At this point, the user will be presented (Fig. 7-1) with scatter plot of both the data (red) and points representing sampled data produced with this copula (blue). (This can be manipulated to show only the data or the copula via radio buttons below.) A list of copulas appears beneath "Correlations:" (below the 'Source data' box in upper left-hand corner). Note that the same three criteria used in MR distribution-fitting are being employed here. Careful examination of the criteria values for all five Copulas are not consistent down the board so the user is recommended to click once on the top of each criteria column to understand how the criteria are in disagreement about the fitting order. It appears, however, that all three agree on the top two (Normal & Clayton) while the lower three remain in the same order.

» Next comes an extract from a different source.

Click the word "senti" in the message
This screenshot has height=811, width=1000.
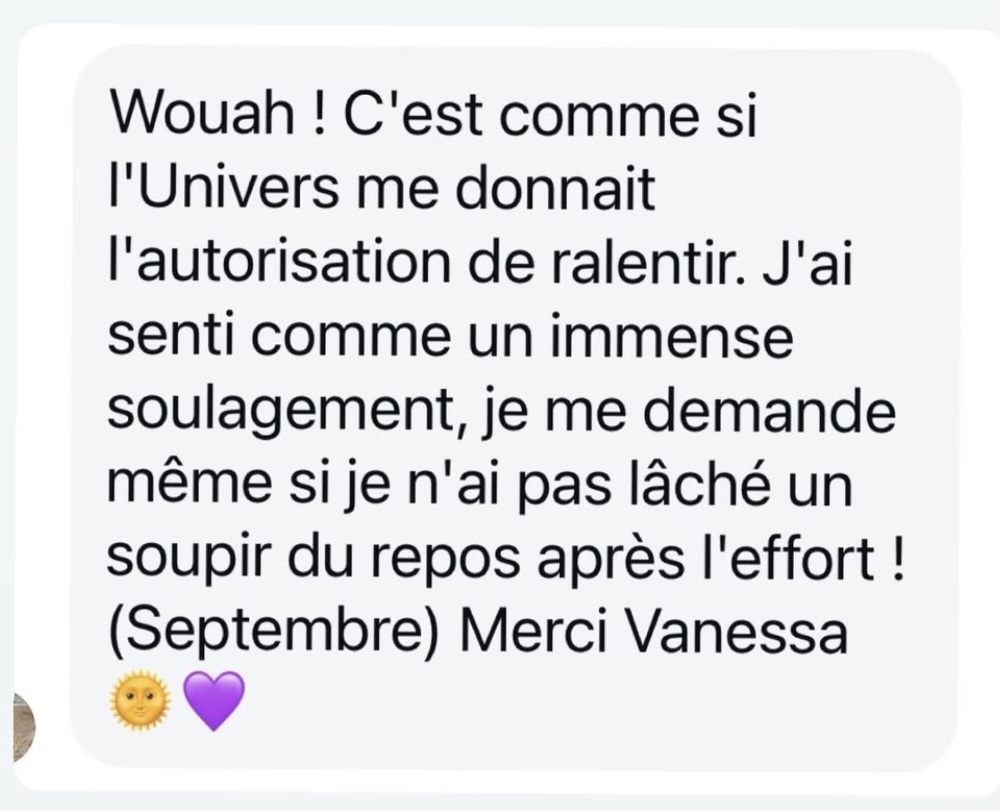coord(169,335)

The user decision of which copula to employ is fraught with more black magic than with selecting distributions. What are the significant differences between Normal and Clayton that would move a user to choose one over the other? For these bivariate copulas, it may not make a difference. If the basketball SME examined the scatter plot and deduced that positive correlation behavior was stronger at one end of the scoring scale (for both teams) than the other, the Archimedean Clayton would be more appropriate than Normal since it can reproduce that type of localized correlation. But this judgment is difficult to do with 34 samples. (Perhaps it could be justified if other teams have much better copula fits to Clayton than Normal?) For the current data set, we will use Bivariate Clayton since it was selected as best by two out of three criteria. We should still be uncertain about its suitability over Normal and question that assumption when more data arrives.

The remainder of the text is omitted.